If that were not enough, this week, on the eve of the annual board meeting, a dramatic communication – effectively a smoking gun – has been dispatched to Claims Conference directors by its ombudsman, Shmuel Hollander. An extraordinary document, it not only confirms what critics like myself have been saying, but even magnifies the extent of the breaches in governance, lack of transparency, cover-ups, and denial of accountability by the leadership. It confirms that the majority of directors are either unaware of or are ignoring their fiduciary responsibilities and have enabled Conference President Julius Berman and his Executive Vice President, Greg Schneider, to continue operating the organization as though it were their personal fiefdom, failing to prioritize the needs of ailing Holocaust survivors.
Hollander, a highly respected and consummate civil servant, having served as the Israeli government’s Civil Service Commissioner and Secretary of the Government under six prime ministers, not only reaffirms these charges but brings other shocking behavior to light.
He informed the Board of Directors that Berman told him explicitly that his contract as ombudsman would not be renewed because of his critique of the Claims Conference in a July 2013 report, prepared for a select committee, which detailed the mismanagement and lack of adequate financial oversight resulting in the $57 million fraud.
Hollander’s report was commissioned after it emerged that Berman and Schneider had been forewarned in an anonymous letter about the fraud more than 10 years prior to its discovery and that Berman, in his capacity as general counsel, had been charged to investigate the matter, but failed to adequately follow up.
That report stated that the Claims Conference:
• Failed in “tailoring its organizational structure to meet the growing range of activities and needs”
- “Was governed in a manner unacceptable in both public and corporate bodies”
- Demonstrated “systematic failings and problematic organizational behavior,” and
- Operated with an “absence of professional control systems ... [that] constituted a key factor in enabling and certainly in facilitating the [$57 million] fraud” which could otherwise “have limited the enormous scope of the fraud.”
His report concluded that the Claims Conference management had failed to address the fraud even when made aware of it. An “enormous hole in the control mechanisms sent out an invitation to the thief” and “even with the writing on the wall, and the organization exposed to warning signs, the matter was not attended to.”
Most worrying, however, was that Hollander found that management failures were not restricted to the multi-million dollar fraud, but should be “reviewed and addressed against a backdrop of systematic failings and problematic organizational behavior,” adding ominously, “only the tip of the iceberg was revealed to us”!....
...These new revelations can no longer leave any room for doubt. They document how Berman and Schneider actively sought to undermine and prevent even internal reviews of the organization and took vindictive punitive steps against Hollander for making adverse findings against them personally.
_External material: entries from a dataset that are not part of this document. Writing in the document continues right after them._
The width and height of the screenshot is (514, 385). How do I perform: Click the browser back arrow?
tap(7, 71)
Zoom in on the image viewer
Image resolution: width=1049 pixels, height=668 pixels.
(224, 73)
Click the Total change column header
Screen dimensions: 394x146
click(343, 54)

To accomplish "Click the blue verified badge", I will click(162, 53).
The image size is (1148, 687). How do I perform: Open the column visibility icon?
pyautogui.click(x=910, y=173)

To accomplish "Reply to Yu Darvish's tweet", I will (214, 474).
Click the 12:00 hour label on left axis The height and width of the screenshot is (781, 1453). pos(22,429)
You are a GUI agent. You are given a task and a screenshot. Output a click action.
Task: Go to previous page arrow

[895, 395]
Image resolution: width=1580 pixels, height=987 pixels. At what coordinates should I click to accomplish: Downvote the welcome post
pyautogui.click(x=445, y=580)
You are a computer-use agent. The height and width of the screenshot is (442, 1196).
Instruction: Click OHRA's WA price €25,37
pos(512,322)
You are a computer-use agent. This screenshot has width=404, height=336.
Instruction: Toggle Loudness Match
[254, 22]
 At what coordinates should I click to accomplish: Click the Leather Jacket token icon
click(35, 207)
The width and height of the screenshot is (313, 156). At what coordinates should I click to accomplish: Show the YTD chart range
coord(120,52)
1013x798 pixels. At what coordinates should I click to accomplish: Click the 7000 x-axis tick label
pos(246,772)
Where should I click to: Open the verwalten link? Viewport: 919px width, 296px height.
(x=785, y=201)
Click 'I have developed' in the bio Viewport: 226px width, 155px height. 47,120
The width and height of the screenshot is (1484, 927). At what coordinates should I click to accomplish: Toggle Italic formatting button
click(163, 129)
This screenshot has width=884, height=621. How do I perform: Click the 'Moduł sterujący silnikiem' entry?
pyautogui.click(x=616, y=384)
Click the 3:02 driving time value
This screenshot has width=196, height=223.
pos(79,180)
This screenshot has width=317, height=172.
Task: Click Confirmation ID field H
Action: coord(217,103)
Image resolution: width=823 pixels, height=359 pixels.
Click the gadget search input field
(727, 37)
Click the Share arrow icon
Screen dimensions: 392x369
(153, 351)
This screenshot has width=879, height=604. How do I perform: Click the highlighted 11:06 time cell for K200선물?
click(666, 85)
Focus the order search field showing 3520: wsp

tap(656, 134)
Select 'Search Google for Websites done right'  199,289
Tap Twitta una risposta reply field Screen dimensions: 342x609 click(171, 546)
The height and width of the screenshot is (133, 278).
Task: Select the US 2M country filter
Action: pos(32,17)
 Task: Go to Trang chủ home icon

The time for action to bring an end to this obscene scandal is now or during the forthcoming July annual meeting of the Board of Directors. So long as Berman and Schneider – both of whom have engaged in cover-ups and breached governance on an ongoing basis – remain in office, the organization shall lack any credibility or legitimacy. The ultimate responsibility rests with the board, which has disregarded its fiduciary responsibilities and allowed this scandalous state of affairs to carry on.
If the directors fail to act, they will be exposing not only themselves but the organizations they represent to external scrutiny. Sad as it may be, under such circumstances, perhaps only outside intervention by an external law enforcement body, such as the New York State Attorney General, may save the Claims Conference.